[Testo di partenza]

La “falsa” caduta dell’impero romano nel 476

Per impostare correttamente lo studio della storia medioevale (che comincia convenzionalmente dopo il 476 d.C, data della presunta caduta dell’impero romano) bisogna comprendere bene il contesto religioso, culturale e politico all’interno del quale ci muoveremo.

Tradizionalmente ci si rappresenta l’inizio del Medioevo come effetto della caduta dell’impero romano nel 476 o, pensando di essere più precisi, della caduta dell’impero romano d’Occidente. Si può tuttavia validamente argomentare contro tale interpretazione.

L’impero romano non è caduto nel 476 e la sua porzione occidentale non costituiva un impero a sé (che potesse quindi cadere).

Che cosa è accaduto?

Per comprenderlo bisogna fare un passo indietro.

Il passaggio dalla repubblica all’impero durante l’età di Cesare e di Augusto può essere interpretato come la transizione (tipica di molti regimi anche successivi) da uno Stato dominato da una ristretta aristocrazia cittadina (il patriziato romano, la classe senatoriale) a uno Stato divenuto troppo vasto per essere gestito da pochi uomini e da una sola città, nel quale assumono un peso decisivo i militari, coloro che di fatto garantiscono a questa stessa aristocrazia la sopravvivenza. Il populus (parola di origine etrusca che significa non a caso sia “popolo” sia “esercito”) diventa protagonista. I primi “imperatori”, come dice la parola stessa, non erano “monarchi assoluti”, semidivini, come nelle monarchie orientali o nell’antico Egitto, ma generali vittoriosi (imperator è il comandante dell’esercito dotato di imperium, cioè appunto del potere del comando assoluto, senza appello, richiesto da ovvie esigenze militari). Cesare era il capo del partito dei populares. Tra gli atti tipici dei primi imperatori c’era la distribuzione di terre ai veterani ecc.

Ora le file dell’esercito si ingrossano sempre più di “provinciales” (come in tempi successivi si ingrosseranno sempre più di barbari). Molti degli stessi imperatori sono di origine provinciale. Si comprende, dunque, come mai nel 212 con l’editto di Caracalla la cittadinanza romana, prima riservata agli abitanti dell’Italia (dopo le guerre sociali) fino al Rubicone (confine esteso poi da Cesare alle Alpi, di qui i frequenti toponimi in onore di Cesare delle nostre regioni, come Forum Iulii (Friuli), Alpi Giulie, via Iulia-Augusta, Iulium Carnicum (Zuglio) ecc.), viene estesa a tutti gli abitanti dell’impero.

[Compiti da svolgere]
A. Elenca i toponimi in onore di Cesare citati come esempi nel testo sulla caduta dell'impero romano.
B. Secondo il testo sulla caduta dell'impero romano, che cosa significa la parola populus?

[Estratto dei dati]
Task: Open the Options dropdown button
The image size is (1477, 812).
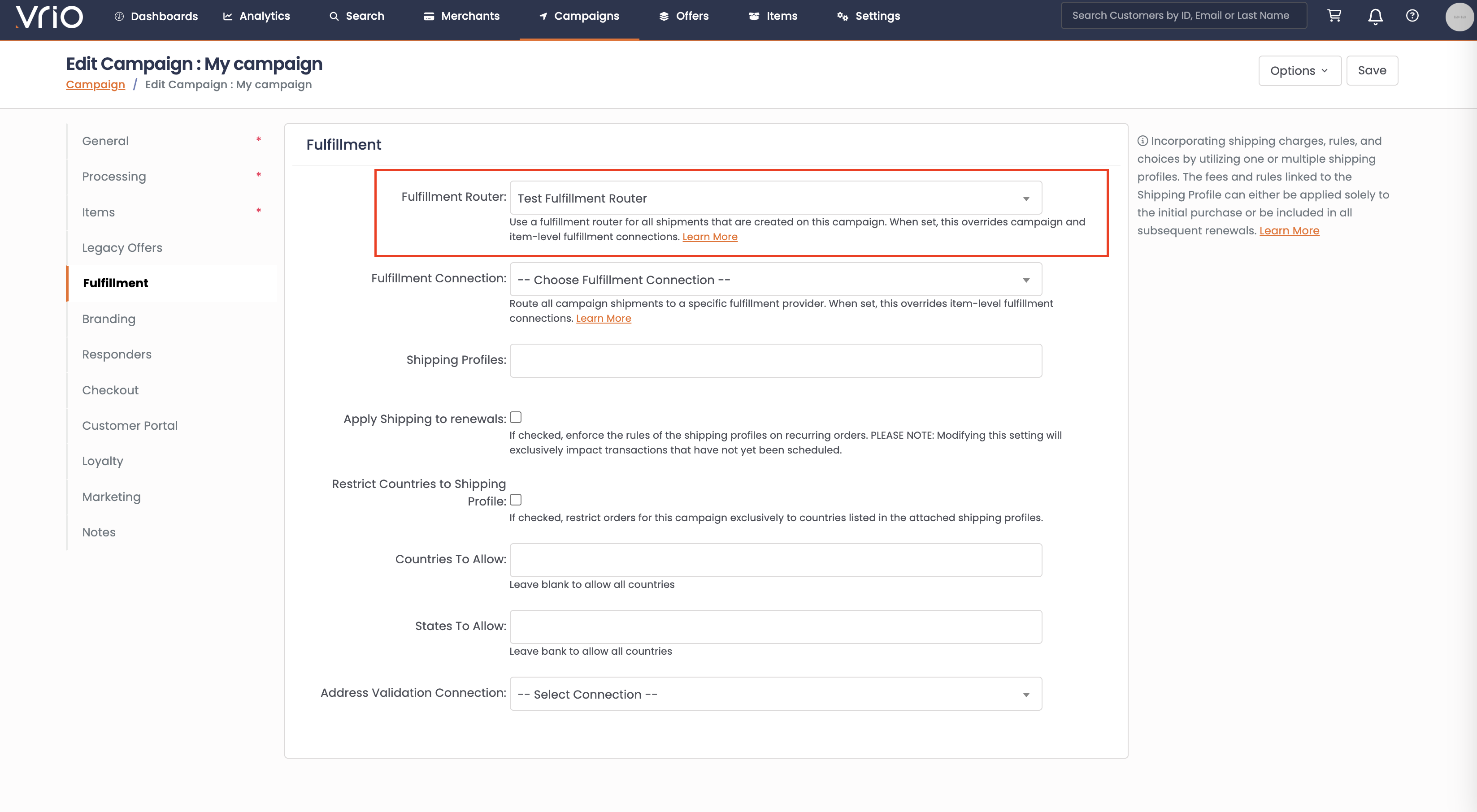Action: 1299,70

[Risposte ai compiti]
A. Forum Iulii (Friuli), Alpi Giulie, via Iulia-Augusta, Iulium Carnicum (Zuglio).

B. Significa sia "popolo" sia "esercito".